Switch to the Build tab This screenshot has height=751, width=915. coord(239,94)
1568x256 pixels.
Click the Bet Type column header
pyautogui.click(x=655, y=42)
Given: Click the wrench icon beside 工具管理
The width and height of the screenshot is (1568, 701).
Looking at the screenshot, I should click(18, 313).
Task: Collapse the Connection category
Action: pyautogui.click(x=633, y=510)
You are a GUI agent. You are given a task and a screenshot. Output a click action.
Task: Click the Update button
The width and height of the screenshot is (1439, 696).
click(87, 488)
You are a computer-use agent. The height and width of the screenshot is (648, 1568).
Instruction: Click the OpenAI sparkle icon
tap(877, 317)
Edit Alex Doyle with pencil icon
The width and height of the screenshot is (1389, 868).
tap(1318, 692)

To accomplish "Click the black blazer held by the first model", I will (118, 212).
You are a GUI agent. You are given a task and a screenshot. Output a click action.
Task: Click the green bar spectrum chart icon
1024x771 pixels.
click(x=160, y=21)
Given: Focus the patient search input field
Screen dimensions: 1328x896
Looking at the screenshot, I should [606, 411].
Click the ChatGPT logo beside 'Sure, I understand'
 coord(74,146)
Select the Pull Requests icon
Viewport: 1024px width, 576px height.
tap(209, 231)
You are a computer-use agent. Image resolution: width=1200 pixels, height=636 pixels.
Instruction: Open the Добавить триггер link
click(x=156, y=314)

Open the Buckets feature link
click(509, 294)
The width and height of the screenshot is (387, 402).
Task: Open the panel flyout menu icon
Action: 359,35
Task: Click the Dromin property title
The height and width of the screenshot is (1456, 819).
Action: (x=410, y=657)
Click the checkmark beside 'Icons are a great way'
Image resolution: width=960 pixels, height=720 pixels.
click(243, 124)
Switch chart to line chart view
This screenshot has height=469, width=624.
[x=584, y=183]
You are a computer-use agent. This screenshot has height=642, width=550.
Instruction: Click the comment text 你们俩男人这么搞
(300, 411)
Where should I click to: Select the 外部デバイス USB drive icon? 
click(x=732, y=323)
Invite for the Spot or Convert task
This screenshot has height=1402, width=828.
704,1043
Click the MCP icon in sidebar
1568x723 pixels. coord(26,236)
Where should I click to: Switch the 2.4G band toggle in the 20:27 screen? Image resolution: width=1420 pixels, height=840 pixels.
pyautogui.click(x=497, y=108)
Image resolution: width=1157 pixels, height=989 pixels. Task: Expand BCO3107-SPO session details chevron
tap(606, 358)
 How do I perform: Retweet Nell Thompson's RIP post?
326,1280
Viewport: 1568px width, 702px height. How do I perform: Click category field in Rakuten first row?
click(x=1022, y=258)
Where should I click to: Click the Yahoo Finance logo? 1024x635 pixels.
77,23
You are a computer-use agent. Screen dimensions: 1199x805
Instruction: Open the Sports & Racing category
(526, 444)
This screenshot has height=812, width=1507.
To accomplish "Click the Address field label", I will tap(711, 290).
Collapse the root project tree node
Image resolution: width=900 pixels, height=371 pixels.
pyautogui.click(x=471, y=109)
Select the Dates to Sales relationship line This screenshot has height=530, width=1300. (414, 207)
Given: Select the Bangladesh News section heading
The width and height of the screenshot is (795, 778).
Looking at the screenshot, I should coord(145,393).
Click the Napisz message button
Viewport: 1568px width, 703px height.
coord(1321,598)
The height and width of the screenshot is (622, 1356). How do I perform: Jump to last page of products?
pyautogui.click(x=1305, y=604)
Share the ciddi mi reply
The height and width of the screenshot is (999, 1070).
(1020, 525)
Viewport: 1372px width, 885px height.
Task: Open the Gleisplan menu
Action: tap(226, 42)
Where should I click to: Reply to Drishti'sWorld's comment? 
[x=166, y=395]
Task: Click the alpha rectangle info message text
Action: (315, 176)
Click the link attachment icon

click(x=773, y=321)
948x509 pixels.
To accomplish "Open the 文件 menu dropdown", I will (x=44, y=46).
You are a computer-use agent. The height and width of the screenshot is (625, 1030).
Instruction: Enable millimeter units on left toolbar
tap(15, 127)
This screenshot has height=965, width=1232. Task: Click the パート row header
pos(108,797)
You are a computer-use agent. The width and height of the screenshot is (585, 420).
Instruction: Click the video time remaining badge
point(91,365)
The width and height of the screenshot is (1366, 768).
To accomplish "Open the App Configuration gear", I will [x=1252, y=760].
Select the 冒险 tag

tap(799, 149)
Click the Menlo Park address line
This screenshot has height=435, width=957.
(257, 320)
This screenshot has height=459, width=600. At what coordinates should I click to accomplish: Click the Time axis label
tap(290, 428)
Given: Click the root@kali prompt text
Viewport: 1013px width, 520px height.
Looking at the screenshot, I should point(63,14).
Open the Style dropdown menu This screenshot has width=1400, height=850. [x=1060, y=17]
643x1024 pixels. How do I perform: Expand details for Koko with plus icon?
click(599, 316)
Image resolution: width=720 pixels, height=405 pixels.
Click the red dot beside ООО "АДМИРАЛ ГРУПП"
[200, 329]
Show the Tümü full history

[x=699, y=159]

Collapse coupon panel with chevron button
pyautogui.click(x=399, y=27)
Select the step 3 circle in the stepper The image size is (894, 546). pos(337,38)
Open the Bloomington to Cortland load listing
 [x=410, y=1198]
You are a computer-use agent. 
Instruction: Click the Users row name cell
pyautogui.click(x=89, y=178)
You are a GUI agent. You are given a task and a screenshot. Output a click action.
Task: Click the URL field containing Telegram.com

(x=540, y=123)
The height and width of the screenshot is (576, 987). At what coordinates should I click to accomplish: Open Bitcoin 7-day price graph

****************************************

■ **ASSIGNED TASK**: Which lines above run from the one containing "Instruction: Open the Добавить триггер link" to the one containing "Switch chart to line chart view"? Give them again exactly, both ends included.

■ **REPLY TO THE EXERCISE**:
Instruction: Open the Добавить триггер link
click(x=156, y=314)

Open the Buckets feature link
click(509, 294)
The width and height of the screenshot is (387, 402).
Task: Open the panel flyout menu icon
Action: 359,35
Task: Click the Dromin property title
The height and width of the screenshot is (1456, 819).
Action: (x=410, y=657)
Click the checkmark beside 'Icons are a great way'
Image resolution: width=960 pixels, height=720 pixels.
click(243, 124)
Switch chart to line chart view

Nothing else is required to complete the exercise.